В Хабаровке я застал (в середине августа) множество китайских джонок. Приехали нойоны, которые ежегодно едут сверху, собирая подати с инородцев, живущих по Амуру, и доходят только до Хабаровки, — далее их не пускают, так как далее оба берега наши, и податей, следовательно, брать не с кого. Но нойоны прибегают к хитрости, говоря, что им нужно купить соболей для китайского богдыхана; впрочем, их все-таки не пускают, а гольды со страхом спрашивают приезжих, есть ли нойоны в Хабаровке и пустят ли их? В нынешнем году китайские купцы, не знаю почему, боялись даже показывать своих соболей, и если являлся китаец с соболями на улице, то не более как с двумя, тремя; продававшие же большими партиями прятали их в домах иногда у русских купцов за печкой, под лавкой и т. п. Вероятно, это делалось во избежание насильственной покупки соболей нойонами или во избежание взятки. В нынешнем году джонки стояли выше обыкновенного, китайцы требовали выдачи каких-то беглых, перешедших на нашу сторону и объявивших, что они были прежде русскими подданными. Китайцы грозили привести много-много войска… Не знаю, чем покончится дело.
Наконец нельзя не упомянуть, что в Хабаровке красуется на видном месте большой дом, — фактория амурской компании, — этой так неудачно действующей компании, которая имеет на Амуре три не имеющих работы парохода, множество дорогих служащих и кучи непродающихся товаров.
Недалеко от Хабаровки в протоке, при устье Уссури, стоит станица Казакевича. При увеличивающемся внимании к восточным портам многие убеждены, что Хабаровка утратит теперешнее свое значение, которое перейдет на станицу Казакевича, если торговый путь пойдет со временем через восточные порты по Уссури.
При этом не могу не упомянуть о следующем факте: всякий сумеет сделать из него выводы. Теперь между торгующими весьма часто приходится слышать, что и Николаевск скоро упадет и что всё значение его тоже перейдет на восточные порты. Не зная ни Николаевска, ни восточных портов, конечно, я не могу судить, насколько это верно, но и не в этом дело, — для меня интересно существование этого убеждения и радость, заявляемая почти всеми приезжими оттуда, что «этот проклятый город», как они выражаются, упадет. При этом сплошь да рядом слышатся пожелания Николаевску провалиться и т. п. Не знаю, откуда взялось такое несочувствие Николаевску, знаю только, что такое мнение о «городе всевозможных скандалов и мерзостей» (подлинные слова) приходится слышать беспрестанно не только по Амуру, но и почти ото всех приезжавших с Амура. Если спросите о причине такой неприязни, то в ответ вы получите целые десятки рассказов о проволочках администрации, о несправедливостях относительно торгующих, о том, как тянутся дела, о страшной дороговизне, о скуке, о скандалах и т. п. Не жив в Николаевске и не имев возможности убедиться в справедливости рассказов, я, конечно, не могу приводить их, а заношу только интересный факт, — которому подобного я не замечал относительно ни Иркутска, ни Читы, ни Благовещенска.

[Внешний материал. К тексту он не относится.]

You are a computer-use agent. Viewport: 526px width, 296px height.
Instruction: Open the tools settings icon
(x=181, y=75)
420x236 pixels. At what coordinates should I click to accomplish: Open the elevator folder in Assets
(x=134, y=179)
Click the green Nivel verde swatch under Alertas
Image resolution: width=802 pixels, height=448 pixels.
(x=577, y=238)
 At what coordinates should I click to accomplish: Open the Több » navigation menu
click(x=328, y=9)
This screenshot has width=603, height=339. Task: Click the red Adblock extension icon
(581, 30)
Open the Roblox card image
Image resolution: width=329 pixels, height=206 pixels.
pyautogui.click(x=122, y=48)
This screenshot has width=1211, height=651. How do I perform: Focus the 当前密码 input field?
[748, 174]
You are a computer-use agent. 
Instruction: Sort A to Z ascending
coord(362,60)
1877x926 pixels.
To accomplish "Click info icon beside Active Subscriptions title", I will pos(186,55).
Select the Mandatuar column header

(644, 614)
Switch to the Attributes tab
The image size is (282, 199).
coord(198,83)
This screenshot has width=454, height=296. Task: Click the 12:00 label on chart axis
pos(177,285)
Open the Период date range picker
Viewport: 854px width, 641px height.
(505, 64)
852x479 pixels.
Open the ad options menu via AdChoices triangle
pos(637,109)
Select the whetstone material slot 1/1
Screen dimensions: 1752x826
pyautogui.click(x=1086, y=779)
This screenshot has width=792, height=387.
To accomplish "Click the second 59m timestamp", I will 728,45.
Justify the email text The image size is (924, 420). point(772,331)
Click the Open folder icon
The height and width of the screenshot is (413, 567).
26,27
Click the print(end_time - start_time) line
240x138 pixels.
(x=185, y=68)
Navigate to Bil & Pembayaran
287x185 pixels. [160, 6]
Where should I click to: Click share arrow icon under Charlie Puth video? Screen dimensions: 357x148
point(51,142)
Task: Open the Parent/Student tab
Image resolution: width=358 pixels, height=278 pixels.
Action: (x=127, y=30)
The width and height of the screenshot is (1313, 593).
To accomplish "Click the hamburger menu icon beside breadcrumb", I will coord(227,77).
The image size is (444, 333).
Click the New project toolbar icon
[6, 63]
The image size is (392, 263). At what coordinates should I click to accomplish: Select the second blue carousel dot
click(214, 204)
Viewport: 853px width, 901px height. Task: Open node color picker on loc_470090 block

Уссури приносит с собою и свою своеобразную растительность с ее удивительным разнообразием и соединением в одном и том же месте, на одном и том же утесе деревьев, по-видимому, совершенно различных климатов: осины и орешника, приносящего огромные грозди так называемых грецких орехов, лещины нескольких сортов, тополя, липы, дуба, березы, винограда и пр. И всё это образует густейший лес, заваленный громадными гниющими деревьями и заросший густейшею травою. Осина и рядом — ореховое дерево с своими огромными перистыми листьями и гроздьями в шесть-восемь крупных орехов, жиденькая береза и в ее тени вьющийся виноградник с большими кистями еще зеленого винограда. А внизу торчат глыбы гранита, в который бьет высокий вал Амура!